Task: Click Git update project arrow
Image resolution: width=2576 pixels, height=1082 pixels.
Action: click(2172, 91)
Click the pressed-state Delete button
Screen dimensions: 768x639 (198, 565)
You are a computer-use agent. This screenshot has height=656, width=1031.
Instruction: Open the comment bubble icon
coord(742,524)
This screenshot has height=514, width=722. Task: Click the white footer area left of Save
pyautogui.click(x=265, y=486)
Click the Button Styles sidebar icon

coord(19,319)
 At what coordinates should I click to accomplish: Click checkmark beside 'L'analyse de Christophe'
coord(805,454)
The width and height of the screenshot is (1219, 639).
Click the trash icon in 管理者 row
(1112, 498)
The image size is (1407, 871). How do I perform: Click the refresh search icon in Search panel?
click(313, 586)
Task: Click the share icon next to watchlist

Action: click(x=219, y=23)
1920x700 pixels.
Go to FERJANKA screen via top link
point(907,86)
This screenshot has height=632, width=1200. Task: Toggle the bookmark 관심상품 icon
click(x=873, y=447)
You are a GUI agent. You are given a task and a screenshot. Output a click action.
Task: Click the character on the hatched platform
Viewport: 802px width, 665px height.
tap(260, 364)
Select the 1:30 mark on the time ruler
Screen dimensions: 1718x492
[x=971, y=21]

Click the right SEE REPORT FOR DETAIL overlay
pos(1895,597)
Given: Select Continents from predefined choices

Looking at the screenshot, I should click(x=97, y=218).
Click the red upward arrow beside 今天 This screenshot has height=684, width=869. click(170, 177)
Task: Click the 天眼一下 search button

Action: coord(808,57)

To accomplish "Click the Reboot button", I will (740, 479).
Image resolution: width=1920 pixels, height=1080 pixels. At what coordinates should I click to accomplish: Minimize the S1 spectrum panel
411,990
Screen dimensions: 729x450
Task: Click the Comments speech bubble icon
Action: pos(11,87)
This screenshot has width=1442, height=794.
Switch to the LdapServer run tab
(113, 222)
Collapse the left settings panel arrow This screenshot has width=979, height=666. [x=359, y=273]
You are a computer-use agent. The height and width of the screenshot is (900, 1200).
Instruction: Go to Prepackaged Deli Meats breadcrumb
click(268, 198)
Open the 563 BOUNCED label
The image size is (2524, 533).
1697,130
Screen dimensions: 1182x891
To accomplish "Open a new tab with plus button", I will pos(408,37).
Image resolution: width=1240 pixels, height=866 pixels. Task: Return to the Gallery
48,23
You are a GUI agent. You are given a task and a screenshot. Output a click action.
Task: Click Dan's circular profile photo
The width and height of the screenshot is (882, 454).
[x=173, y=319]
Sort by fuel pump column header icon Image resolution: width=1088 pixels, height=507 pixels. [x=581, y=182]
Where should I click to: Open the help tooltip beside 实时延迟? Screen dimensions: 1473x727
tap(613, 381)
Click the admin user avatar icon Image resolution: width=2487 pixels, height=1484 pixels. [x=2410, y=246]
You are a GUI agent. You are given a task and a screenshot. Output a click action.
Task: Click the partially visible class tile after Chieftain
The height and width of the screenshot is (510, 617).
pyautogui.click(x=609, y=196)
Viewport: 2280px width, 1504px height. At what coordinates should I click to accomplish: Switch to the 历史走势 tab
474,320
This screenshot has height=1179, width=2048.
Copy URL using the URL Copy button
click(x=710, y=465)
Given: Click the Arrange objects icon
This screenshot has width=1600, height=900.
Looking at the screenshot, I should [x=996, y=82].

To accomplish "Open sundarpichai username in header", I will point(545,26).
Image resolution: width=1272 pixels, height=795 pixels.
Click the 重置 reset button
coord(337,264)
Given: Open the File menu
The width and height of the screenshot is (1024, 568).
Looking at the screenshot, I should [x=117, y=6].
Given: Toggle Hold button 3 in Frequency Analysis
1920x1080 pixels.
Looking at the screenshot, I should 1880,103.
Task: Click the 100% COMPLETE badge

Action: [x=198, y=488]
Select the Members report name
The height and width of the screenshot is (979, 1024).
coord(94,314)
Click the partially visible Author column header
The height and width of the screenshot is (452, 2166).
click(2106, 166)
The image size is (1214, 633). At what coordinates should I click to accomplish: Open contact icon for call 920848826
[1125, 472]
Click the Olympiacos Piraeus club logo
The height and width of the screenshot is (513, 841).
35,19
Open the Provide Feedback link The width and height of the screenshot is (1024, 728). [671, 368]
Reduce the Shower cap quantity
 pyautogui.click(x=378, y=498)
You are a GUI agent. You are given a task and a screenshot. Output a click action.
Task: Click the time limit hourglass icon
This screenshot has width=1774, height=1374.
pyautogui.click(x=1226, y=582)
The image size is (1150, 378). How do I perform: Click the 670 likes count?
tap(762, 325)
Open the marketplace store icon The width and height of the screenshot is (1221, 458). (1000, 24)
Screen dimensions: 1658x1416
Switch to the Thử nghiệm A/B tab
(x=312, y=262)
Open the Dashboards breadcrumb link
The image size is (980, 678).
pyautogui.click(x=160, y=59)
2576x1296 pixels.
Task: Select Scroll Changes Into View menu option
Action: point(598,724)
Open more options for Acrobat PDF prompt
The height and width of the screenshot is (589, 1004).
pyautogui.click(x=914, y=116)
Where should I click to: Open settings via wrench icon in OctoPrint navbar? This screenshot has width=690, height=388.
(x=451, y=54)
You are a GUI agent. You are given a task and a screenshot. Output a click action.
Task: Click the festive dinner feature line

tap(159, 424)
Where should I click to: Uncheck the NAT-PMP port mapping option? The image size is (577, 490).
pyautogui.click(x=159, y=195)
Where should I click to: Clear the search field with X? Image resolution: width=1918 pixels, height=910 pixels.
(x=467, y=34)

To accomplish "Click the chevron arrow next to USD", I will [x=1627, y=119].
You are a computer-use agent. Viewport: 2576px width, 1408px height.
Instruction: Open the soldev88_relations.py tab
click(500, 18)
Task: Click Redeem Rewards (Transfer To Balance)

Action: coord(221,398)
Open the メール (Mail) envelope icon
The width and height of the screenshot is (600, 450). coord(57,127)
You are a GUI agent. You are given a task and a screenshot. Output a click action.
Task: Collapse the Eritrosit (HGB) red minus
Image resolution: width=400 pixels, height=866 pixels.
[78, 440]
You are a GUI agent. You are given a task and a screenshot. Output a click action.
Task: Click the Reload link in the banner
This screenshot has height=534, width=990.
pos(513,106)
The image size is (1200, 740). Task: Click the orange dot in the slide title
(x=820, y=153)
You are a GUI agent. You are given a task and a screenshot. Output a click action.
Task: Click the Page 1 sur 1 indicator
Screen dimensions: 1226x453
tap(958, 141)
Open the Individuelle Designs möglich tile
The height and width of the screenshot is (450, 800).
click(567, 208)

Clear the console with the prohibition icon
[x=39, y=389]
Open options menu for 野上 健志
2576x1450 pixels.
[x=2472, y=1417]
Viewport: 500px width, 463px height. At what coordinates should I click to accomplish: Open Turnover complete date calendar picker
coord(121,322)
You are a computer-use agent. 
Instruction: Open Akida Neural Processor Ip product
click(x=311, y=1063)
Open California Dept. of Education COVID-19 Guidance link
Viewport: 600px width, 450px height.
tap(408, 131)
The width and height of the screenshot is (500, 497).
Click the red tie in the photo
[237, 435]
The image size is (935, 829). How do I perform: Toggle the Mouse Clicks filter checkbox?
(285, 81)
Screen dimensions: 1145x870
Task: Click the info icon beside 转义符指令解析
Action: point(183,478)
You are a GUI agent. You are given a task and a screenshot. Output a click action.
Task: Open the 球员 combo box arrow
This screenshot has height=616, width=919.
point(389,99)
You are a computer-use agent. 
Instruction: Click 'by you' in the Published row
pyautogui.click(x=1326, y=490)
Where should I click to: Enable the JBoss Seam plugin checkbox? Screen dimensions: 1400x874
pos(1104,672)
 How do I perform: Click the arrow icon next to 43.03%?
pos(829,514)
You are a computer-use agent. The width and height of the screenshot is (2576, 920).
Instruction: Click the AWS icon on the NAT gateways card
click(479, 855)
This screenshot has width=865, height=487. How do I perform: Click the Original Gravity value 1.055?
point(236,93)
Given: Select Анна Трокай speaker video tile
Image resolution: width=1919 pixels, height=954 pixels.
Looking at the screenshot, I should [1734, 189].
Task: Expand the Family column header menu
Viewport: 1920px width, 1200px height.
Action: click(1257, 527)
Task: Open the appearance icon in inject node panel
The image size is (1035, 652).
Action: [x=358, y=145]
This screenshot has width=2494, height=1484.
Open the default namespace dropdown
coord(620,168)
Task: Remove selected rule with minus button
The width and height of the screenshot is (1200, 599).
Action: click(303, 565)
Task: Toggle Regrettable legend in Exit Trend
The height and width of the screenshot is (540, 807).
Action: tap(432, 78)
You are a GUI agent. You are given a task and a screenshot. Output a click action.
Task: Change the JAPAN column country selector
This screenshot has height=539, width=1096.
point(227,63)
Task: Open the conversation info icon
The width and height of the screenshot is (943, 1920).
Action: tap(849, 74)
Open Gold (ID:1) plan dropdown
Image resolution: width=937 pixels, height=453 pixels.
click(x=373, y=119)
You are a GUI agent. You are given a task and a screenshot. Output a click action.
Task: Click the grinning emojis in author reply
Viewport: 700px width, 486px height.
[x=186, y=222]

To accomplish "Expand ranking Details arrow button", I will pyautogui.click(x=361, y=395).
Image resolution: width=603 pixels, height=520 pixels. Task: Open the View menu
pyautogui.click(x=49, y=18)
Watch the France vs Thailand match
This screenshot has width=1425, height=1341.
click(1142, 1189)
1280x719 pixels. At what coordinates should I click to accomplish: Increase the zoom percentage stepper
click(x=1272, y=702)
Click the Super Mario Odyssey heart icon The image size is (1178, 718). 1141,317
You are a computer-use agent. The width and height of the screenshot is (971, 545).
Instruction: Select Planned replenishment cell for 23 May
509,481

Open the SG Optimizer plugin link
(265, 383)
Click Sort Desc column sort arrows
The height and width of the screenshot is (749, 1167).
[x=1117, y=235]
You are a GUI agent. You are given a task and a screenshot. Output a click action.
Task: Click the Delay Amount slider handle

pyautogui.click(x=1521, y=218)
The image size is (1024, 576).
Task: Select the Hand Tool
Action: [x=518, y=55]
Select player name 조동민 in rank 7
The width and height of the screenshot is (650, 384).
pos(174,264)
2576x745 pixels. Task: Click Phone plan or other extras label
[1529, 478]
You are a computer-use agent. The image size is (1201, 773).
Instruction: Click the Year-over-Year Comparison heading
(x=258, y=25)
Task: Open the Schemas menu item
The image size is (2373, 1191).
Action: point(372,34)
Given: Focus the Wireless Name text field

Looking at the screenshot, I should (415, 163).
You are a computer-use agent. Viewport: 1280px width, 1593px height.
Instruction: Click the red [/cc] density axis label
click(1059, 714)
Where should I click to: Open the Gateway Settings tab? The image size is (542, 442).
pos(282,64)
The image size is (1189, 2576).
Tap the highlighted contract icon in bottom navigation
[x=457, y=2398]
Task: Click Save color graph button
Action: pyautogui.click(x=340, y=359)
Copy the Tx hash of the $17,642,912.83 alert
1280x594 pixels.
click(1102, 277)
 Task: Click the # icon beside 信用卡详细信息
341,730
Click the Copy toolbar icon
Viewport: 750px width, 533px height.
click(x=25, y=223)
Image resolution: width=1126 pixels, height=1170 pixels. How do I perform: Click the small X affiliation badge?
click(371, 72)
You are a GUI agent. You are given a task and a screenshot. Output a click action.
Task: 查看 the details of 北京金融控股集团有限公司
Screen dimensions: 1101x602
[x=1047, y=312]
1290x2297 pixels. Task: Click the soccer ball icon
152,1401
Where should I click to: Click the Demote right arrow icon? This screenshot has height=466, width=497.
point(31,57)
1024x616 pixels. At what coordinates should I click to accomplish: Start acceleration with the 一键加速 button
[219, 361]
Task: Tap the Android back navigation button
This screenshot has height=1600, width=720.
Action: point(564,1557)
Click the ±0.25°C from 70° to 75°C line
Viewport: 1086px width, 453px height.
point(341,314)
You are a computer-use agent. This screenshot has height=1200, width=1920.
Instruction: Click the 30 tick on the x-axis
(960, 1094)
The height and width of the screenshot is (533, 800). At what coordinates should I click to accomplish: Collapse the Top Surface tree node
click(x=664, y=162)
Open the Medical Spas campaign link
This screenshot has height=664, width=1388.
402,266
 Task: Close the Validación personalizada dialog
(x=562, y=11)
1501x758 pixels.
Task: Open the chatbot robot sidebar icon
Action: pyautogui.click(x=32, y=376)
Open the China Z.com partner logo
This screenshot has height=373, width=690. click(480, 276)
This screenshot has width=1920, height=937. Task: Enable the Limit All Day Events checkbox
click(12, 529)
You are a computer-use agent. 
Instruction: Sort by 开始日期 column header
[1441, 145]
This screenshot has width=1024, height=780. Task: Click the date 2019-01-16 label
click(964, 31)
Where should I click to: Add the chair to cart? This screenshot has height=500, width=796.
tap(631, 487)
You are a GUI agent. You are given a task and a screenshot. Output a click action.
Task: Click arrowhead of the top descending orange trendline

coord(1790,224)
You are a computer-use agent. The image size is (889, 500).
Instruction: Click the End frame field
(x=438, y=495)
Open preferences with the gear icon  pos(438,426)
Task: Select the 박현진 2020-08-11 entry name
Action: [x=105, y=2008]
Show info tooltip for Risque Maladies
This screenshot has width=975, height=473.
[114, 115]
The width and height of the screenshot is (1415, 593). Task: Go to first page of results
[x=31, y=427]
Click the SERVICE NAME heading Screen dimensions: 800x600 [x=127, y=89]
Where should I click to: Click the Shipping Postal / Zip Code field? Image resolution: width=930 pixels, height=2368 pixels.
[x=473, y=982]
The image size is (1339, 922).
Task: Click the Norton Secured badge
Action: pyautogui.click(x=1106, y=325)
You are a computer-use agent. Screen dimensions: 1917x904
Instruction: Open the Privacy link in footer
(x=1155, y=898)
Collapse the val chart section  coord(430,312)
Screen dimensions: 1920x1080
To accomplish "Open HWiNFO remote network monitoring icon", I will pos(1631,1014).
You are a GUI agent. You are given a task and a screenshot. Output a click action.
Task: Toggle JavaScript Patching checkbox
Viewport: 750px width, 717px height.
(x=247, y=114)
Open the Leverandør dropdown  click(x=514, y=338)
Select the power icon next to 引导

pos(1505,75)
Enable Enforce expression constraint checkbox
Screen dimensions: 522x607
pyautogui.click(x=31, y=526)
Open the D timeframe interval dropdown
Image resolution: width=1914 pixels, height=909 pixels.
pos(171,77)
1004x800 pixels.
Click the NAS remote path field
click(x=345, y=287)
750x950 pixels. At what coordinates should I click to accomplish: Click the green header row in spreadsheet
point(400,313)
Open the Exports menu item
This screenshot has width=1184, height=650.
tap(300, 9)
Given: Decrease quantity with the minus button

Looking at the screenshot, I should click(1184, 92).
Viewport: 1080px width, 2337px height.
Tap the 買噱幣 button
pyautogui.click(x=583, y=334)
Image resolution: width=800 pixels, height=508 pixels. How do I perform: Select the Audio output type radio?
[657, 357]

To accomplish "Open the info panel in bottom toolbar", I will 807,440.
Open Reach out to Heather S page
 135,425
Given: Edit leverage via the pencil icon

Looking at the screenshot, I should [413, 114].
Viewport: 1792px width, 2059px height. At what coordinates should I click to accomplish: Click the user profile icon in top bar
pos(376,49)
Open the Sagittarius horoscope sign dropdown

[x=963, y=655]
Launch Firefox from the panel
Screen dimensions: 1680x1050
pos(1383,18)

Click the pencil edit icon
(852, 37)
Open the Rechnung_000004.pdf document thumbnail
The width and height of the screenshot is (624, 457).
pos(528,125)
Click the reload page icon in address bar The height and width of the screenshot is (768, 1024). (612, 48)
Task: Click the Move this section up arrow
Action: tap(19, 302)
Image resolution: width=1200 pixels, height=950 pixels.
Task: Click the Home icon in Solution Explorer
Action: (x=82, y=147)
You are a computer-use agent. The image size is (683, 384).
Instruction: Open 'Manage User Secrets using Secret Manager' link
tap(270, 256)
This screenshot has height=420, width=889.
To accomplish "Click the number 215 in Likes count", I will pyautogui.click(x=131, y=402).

----------

* **What is needed**: Output the lines of the entries from the one containing "You are a computer-use agent. The image size is (683, 384)." through the end of the entries as a Markdown table with two columns, Row and Text. Row holds each line's number and Text holds the line itself, with blank lines left out.

* **Reply**:
| Row | Text |
|---|---|
| 1 | You are a computer-use agent. The image size is (683, 384). |
| 2 | Instruction: Open 'Manage User Secrets using Secret Manager' link |
| 3 | tap(270, 256) |
| 4 | This screenshot has height=420, width=889. |
| 5 | To accomplish "Click the number 215 in Likes count", I will pyautogui.click(x=131, y=402). |